▶ [Provided passage]:

>>>>>

Support for distributed systems
Advantages of distributed systems: Economics, Performance and Scaleability, Reliability
Disadvantages: You really need a different set of software than do centrilized systems
Do consider computer systems with multiple CPU and LAN with hundreds of heterogeneous computers
Brokers will be interested to people who are
Working with existing broker system and interested in understanding the architecture of such system
Willing to learn a lean versions of a Broker system without all the details
Planning to implement a fully-fledged broker system, and therefore need an in-depth description of the Broker architecture
Compared with Design Pattern with Proxy, this AP looks somewhat similar but in more detail. But, it is due to the fact that AP tell you how to build a system of applications, where DP tells you how to solve a problem
For people who know RPC, this AP is somewhat similar to RPC but presented in a system-wide scale
The Broker architectural pattern can be used to structure distributed software systems with decoupled components that interact by remote service invocations
The Broker component is responsible for coordinating communication, such as forwarding requests, as well as transmitting results and exceptions
Build a City Information System (CIS) designed to run on a wide area network.
Wide area network in this case can be viewed as a set of networks that are not directly connected at all time
There are different kinds of computers in the network.

<<<<<

▶ [Listed entries]:

>>>>>

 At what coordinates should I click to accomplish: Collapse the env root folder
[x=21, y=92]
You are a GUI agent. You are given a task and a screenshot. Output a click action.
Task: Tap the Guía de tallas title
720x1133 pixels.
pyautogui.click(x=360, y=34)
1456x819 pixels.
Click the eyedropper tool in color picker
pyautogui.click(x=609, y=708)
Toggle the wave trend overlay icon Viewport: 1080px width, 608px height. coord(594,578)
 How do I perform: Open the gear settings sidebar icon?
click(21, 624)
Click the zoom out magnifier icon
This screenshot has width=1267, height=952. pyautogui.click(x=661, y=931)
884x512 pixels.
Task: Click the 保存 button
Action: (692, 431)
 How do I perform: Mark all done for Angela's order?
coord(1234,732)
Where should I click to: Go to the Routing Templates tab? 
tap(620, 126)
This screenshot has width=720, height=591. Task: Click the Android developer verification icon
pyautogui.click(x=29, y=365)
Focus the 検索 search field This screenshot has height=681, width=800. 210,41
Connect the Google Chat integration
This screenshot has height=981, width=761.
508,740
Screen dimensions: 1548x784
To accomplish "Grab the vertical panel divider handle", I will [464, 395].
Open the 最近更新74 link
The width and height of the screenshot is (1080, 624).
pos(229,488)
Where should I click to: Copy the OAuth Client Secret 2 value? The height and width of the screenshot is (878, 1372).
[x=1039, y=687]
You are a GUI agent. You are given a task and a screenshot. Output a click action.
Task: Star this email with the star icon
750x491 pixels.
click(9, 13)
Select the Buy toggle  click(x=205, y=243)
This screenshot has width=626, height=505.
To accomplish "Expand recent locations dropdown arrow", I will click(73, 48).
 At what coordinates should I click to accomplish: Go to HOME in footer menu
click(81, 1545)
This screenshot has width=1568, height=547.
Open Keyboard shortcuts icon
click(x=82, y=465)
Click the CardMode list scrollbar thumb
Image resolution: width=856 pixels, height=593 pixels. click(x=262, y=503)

<<<<<

▶ [Exercise goal]: Repeat the Broker pattern notes word for word, starting with "Wide area network in" and going on through "in the network.". The entries have no connection to the Broker pattern notes.

▶ [Expected output]:
Wide area network in this case can be viewed as a set of networks that are not directly connected at all time
There are different kinds of computers in the network.